PASSAGE TO READ:
## start

PDA

View Full Version : First or Last 15 Minutes Most Important?


Pages : 1 2 [3]

sljohn
06 Apr 2004, 01:50 AM
Great stuff in this thread.

Re: the last post. It's hard for me to get too worked up about a quintic trend across six data points. That sounds like over-fitting to me.

I recently spoke with a statistician that used functional data analysis (FDA) to map the dynamics of ebay auction bids. As part of that work he did a cluster analysis and found two distinct patterns of auction bid dynamics.

I think it may be possible to do something similar with goal-scoring times to see if there are indeed different teams that stand out as having unique patterns.

Does anyone have a data set with time of goals scored and times of goals conceded by team? The optimal data set provide a history for all games across an entire season. I'm hoping to study FDA with that prof in the May/June timeframe and would love to have a data set like that to play with.

Hmmm... MLS has a game summary for each game online, doesn't it? Perhaps I can whip up a script to grab the info off of there...

ur_land
06 Apr 2004, 01:53 AM
A couple other points on these analyses....

I did all the analyses on the natural-log transformed goals scored, but I reported the untransformed means.

Also, I just did a quick analysis on the '02 and '03 data to see if the linear trend interacts with points (a proxy for team quality), and the interaction is not significant in either year. So there is no evidence that this linear trend is more true for good teams than bad teams.

## end

DATA EXCERPTS:
## start

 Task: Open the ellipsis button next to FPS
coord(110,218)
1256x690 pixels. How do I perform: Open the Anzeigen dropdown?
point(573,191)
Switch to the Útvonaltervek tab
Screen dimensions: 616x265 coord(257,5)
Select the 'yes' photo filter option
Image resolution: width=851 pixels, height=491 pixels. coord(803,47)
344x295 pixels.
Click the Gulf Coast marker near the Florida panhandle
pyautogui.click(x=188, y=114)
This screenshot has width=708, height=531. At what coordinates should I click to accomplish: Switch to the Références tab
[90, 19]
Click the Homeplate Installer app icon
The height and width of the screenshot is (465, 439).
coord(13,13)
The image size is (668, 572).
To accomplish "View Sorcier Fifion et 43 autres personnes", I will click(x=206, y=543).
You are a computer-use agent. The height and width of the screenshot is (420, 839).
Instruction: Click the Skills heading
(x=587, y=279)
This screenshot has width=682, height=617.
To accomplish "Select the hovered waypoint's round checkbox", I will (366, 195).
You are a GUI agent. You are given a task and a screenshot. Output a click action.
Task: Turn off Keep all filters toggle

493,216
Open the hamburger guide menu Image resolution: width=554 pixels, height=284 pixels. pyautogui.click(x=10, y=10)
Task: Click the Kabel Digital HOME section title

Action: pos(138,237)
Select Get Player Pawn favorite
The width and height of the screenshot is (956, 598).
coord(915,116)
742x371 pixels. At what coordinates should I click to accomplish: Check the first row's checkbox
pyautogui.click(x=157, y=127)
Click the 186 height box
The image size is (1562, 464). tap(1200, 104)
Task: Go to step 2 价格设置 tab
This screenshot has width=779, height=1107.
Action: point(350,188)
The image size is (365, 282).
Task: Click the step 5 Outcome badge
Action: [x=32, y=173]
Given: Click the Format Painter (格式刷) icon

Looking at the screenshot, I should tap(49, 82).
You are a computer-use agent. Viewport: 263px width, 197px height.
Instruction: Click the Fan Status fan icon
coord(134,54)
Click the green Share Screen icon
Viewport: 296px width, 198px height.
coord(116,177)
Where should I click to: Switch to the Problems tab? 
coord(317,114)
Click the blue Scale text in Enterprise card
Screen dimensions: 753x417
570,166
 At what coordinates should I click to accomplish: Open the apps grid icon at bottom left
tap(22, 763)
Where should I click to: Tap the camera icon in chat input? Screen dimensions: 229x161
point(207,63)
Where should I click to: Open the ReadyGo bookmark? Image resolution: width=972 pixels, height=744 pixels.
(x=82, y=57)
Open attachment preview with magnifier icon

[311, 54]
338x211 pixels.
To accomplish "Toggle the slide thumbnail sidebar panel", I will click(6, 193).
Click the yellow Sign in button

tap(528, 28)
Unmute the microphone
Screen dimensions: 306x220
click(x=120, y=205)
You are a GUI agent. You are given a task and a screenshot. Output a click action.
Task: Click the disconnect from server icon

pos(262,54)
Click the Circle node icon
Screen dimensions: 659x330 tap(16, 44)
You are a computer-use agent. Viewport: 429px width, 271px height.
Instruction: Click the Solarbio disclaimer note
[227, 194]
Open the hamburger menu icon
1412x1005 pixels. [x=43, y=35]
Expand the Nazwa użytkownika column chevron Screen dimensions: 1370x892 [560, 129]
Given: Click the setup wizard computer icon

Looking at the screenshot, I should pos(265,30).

## end

INSTRUCTIONS:
#1 In the forum thread about goal-scoring times, what did ur_land use as a proxy for team quality?
#2 Carry on the forum thread about goal-scoring times, starting after its final sentence.

REPLIES:
#1 Points.

#2
ur_land
06 Apr 2004, 01:58 AM
It's hard for me to get too worked up about a quintic trend across six data points. That sounds like over-fitting to me.


I agree that the quartic and quintic trends are pretty meaningless--that pretty much what I said. I think the interesting thing is the consistent linear trend across the data sets.

As for the overfitting argument, I think you're coming at this from the perspective of a traditional regression analysis. Instead, think of this as an ANOVA, just using the regression/contrast code framework (because, in a deep sense, multiple regression and analysis of variance are mathmatically equivalent).

numerista
06 Apr 2004, 01:20 PM
Thanks for posting these results. I'm not too familiar with the particular kind of contrasts you're testing, but you ought to be able to plot the fitted curve whose significance you're testing. That would make it easy to interpret the "quintic" effect in the EPL.

tachyon1
24 Apr 2004, 05:53 PM
Hi guys,
apologies if I've missed it,but how are you treating the 31-45 & 76-90 minutes segments?
In the EPL (& I presume in the US) injury time/substitution time & time taken to restart to after a goal gets added onto the ends of each half.Thus the 45th min can last 2 or more minutes & the 90th min can be even longer.Few stats sites record what the ref actually adds on.But the consequence,in the EPL at least is that there are definite & artificial peaks in goal scoring at the ends of each half.

T1

tachyon1
26 Apr 2004, 05:53 AM
Some stats.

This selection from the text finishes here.